Flooding causes severe crop losses in many parts of the world. Genetic variation in flooding tolerance exists in many species; however, there are few examples for the identification of tolerance genes and their underlying function. We conducted a genome-wide association study (GWAS) in 387 Arabidopsis (Arabidopsis thaliana) accessions. Plants were subjected to prolonged submergence followed by desubmergence, and seven traits (score, water content, Fv/Fm, and concentrations of nitrate, chlorophyll, protein, and starch) were quantified to characterize their acclimation responses. These traits showed substantial variation across the range of accessions. A total of 35 highly significant single-nucleotide polymorphisms (SNPs) were identified across the 20 GWA datasets, pointing to 22 candidate genes, with functions in TCA cycle, DNA modification, and cell division.
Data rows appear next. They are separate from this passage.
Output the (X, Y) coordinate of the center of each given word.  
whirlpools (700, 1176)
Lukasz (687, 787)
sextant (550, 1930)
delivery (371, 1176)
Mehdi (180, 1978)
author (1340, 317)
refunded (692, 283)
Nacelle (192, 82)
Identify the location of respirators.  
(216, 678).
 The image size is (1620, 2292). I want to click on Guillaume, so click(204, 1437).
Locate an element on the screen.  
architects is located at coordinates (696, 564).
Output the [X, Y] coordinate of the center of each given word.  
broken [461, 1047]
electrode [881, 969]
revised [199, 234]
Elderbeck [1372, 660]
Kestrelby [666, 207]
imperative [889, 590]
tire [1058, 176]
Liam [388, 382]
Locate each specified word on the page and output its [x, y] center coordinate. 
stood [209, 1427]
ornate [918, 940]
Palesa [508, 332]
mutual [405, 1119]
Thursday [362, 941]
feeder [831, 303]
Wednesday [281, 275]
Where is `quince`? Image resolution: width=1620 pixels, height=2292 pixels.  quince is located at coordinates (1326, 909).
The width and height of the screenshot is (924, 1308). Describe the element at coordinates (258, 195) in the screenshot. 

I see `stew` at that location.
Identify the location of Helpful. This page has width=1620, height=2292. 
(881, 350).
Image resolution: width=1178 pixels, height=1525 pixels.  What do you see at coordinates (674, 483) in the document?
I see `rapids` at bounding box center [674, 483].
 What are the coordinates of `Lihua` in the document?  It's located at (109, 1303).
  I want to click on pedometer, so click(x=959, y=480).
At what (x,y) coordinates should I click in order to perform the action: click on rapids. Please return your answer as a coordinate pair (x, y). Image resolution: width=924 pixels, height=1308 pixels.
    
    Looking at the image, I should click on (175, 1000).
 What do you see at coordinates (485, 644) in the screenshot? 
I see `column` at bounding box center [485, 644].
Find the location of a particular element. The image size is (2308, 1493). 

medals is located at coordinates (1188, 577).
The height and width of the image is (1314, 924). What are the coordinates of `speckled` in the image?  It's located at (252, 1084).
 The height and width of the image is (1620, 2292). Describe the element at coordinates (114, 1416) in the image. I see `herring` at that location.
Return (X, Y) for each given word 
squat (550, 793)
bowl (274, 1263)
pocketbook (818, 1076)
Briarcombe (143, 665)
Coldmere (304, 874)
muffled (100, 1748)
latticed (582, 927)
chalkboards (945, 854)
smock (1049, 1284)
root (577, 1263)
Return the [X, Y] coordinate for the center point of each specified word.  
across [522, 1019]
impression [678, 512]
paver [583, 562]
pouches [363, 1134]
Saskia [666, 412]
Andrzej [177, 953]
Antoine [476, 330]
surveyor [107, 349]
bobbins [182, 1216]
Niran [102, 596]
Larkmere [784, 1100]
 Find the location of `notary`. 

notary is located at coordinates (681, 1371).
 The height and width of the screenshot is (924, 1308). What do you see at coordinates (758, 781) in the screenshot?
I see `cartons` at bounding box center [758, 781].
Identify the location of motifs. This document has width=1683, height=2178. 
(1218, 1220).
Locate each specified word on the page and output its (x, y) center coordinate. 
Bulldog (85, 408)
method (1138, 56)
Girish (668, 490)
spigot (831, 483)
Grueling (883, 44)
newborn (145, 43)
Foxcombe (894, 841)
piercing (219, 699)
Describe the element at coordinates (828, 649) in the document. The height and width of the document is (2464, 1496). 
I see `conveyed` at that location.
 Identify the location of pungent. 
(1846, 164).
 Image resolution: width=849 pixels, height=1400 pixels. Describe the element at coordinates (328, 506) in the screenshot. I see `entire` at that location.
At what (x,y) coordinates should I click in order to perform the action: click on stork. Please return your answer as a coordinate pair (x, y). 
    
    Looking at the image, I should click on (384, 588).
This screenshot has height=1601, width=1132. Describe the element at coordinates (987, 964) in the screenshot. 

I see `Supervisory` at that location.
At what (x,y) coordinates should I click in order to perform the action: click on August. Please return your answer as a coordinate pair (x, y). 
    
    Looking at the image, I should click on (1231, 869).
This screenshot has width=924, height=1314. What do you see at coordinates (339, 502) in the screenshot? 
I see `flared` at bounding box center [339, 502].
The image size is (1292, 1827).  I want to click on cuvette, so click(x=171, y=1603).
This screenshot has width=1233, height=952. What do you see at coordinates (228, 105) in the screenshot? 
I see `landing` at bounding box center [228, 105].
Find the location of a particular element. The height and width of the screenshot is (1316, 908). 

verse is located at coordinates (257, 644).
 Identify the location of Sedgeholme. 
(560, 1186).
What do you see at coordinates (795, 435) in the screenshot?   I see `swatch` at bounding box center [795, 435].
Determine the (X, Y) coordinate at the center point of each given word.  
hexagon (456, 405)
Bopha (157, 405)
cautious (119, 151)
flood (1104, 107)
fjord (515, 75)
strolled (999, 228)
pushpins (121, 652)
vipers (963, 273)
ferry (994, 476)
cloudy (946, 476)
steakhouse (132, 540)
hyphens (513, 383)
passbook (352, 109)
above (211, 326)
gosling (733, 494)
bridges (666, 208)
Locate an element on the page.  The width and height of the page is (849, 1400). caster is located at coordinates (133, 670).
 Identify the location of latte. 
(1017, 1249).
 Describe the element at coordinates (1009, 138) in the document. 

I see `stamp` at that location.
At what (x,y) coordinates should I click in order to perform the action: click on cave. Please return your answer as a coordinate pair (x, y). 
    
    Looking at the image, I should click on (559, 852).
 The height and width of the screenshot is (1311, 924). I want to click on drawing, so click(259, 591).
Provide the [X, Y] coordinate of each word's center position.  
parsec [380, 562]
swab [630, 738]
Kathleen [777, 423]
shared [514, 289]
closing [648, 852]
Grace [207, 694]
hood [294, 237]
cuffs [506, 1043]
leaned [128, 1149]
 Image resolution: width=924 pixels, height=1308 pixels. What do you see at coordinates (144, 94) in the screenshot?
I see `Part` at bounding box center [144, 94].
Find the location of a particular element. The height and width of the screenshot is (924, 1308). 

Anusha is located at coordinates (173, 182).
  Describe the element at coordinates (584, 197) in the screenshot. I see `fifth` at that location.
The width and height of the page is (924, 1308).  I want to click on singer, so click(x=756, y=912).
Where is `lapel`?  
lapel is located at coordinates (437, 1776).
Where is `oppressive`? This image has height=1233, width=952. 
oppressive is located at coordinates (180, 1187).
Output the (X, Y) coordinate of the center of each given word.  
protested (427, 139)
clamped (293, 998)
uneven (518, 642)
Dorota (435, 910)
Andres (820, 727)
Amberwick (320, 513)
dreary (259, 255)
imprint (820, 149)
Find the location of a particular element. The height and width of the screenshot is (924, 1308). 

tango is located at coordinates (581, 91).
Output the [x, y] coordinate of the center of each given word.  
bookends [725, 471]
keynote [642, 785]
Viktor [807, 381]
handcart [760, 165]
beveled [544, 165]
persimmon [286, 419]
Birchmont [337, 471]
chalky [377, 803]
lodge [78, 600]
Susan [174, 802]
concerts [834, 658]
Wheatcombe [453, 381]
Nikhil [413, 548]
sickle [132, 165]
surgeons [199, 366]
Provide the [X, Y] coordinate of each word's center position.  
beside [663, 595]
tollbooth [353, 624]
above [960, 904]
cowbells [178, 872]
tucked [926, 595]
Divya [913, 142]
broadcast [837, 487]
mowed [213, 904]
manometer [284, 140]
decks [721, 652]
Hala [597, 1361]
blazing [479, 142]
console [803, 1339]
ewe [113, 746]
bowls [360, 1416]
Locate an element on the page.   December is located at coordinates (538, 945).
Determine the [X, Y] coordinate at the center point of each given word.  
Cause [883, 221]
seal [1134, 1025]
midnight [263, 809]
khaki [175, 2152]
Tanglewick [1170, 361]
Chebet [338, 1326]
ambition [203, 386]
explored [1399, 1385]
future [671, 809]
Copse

Detailed functional characterization of one candidate gene, ACONITASE3 (ACO3), was performed. Chromatin immunoprecipitation followed by sequencing showed that a single nucleotide polymorphism in the ACO3 promoter co-located with the binding site of the master regulator of retrograde signaling ANAC017, while subcellular localization of an ACO3-YFP fusion protein confirmed a mitochondrial localization during submergence. Analysis of mutant and overexpression lines determined changes in trait parameters that correlated with altered submergence tolerance and were consistent with the GWAS results. Subsequent RNA-seq experiments suggested that impairing ACO3 function increases the sensitivity to submergence by altering ethylene signaling, whereas ACO3 overexpression leads to tolerance by metabolic priming. These results indicate that ACO3 impacts submergence tolerance through integration of carbon and nitrogen metabolism via the mitochondrial TCA cycle and impacts stress signaling during acclimation to stress.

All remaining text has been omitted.